Os futuros que se constroem
Com uma expansão inimaginável há décadas, o ensino superior se apropria da tecnologia e constrói múltiplos futuros
Em meio à Guerra Fria, um cientista norte-americano desacreditado em seu país por teorias não comprovadas acerca do funcionamento cerebral é levado à União Soviética, detentora de uma tecnologia que permite a miniaturização da matéria, para uma viagem rumo ao cérebro de um genial colega soviético que está em coma profundo. Uma nave em miniatura é concebida para o estrangeiro, para que ele capture os estudos do gênio adormecido que permitiriam viagens através do tempo e do espaço com a superação da velocidade da luz.
Os amantes dos livros de ficção científica certamente se lembram do enredo do livro A viagem fantástica II: Rumo ao cérebro, escrito pelo russo Isaac Asimov nos anos 1960, um ano depois de A viagem fantástica (1966), este feito sob encomenda e que não satisfez o autor.

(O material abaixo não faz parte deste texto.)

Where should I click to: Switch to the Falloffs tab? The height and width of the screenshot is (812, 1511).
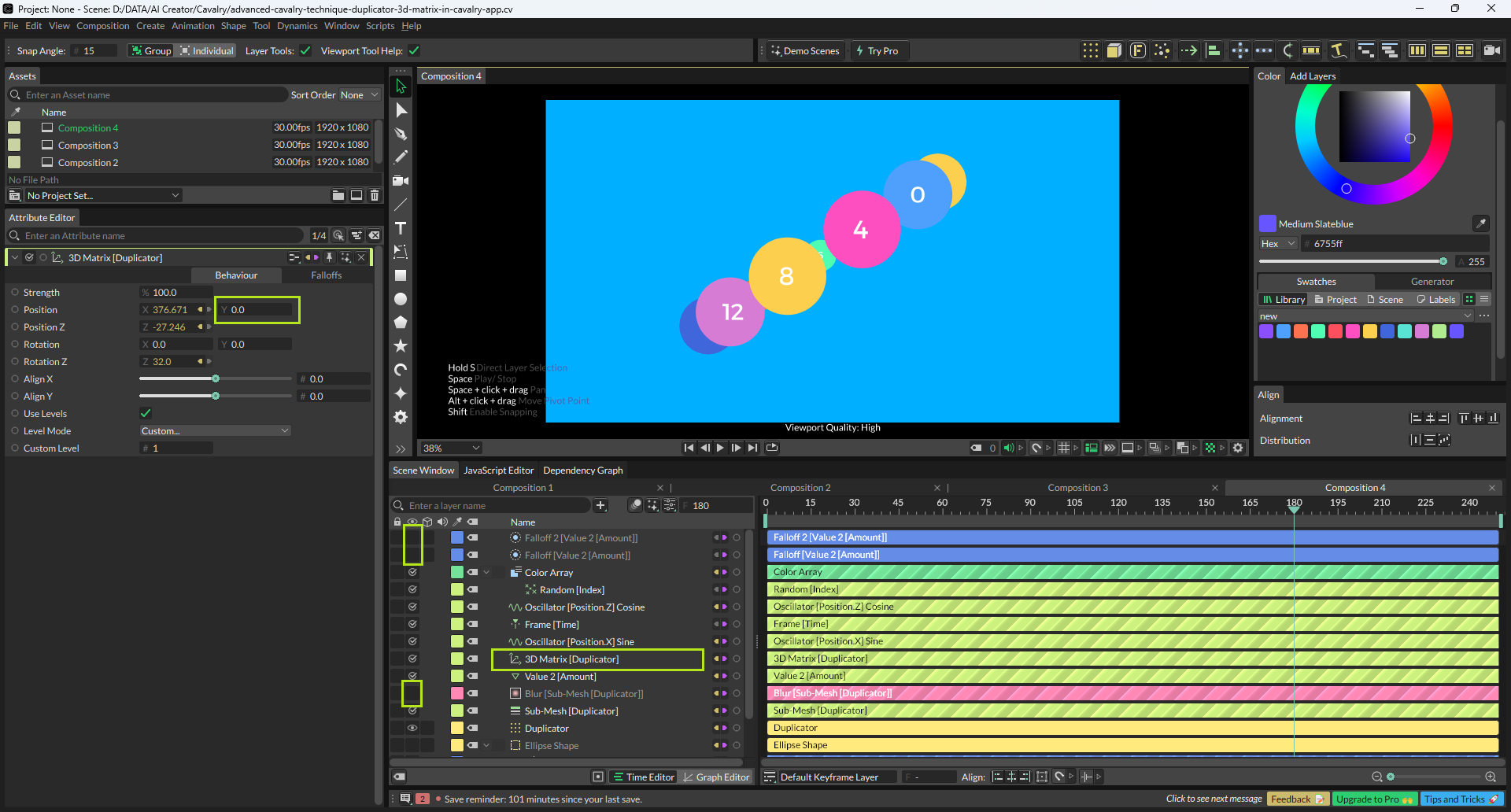[x=326, y=275]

Assim como Asimov, que se mudou para os Estados Unidos ainda criança e tornou-se um dos maiores nomes da literatura de ficção científica, a tentativa de destrinchar os caminhos da humanidade instigou várias mentes. De forma preocupante, as interpretações mais marcantes do futuro são aquelas que nos levam a universos sombrios, como em 1984, escrito por George Orwell no imediato pós-guerra, em 1949, ou em Blade Runner (1982), filme de Ridley Scott. Curiosamente, o sinal se inverte quando o assunto é a projeção do futuro educacional do Brasil e de outros países, com ênfase sempre na ampliação de possibilidades ofertadas pelas sempre mutantes tecnologias.
Vertiginosa expansão
Talvez um bom motivo para a visão otimista tenha sido a transformação pela qual passou o ensino superior no mundo, principalmente a partir dos anos 1960, quando houve uma significativa mudança dos números risíveis de acesso existentes até a metade do século passado. Em Pós-Guerra: uma história da Europa desde 1945, o historiador britânico Tony Judt mostra os dados da expansão (às vezes mal planejada, como na Itália): na Alemanha Ocidental, o número de universitários passou de 108 mil para 400 mil em menos de duas décadas (de 1950 ao final da década seguinte); na França, o total de universitários em 1967 era igual ao de secundaristas em 1956. Um pouco mais tardia, a expansão também chegou ao Brasil em finais dos anos 1960 e, até hoje, teve várias ondas.
Se no início daquela década havia apenas 100 mil estudantes no superior, hoje temos 8,98 milhões, dos quais 41,3% (3,71 milhões) na modalidade EAD. Sem entrar no mérito da questão da qualidade, esse último número talvez sintetize a magnitude das mudanças na educação superior brasileira. Quem apostaria nisso? Nos anos 1990, talvez muita gente já fizesse essa aposta. Sete décadas atrás a defesa dessa hipótese renderia um título de loucura ou desprezo similar ao colhido pelo Albert Morrison da ficção de Asimov.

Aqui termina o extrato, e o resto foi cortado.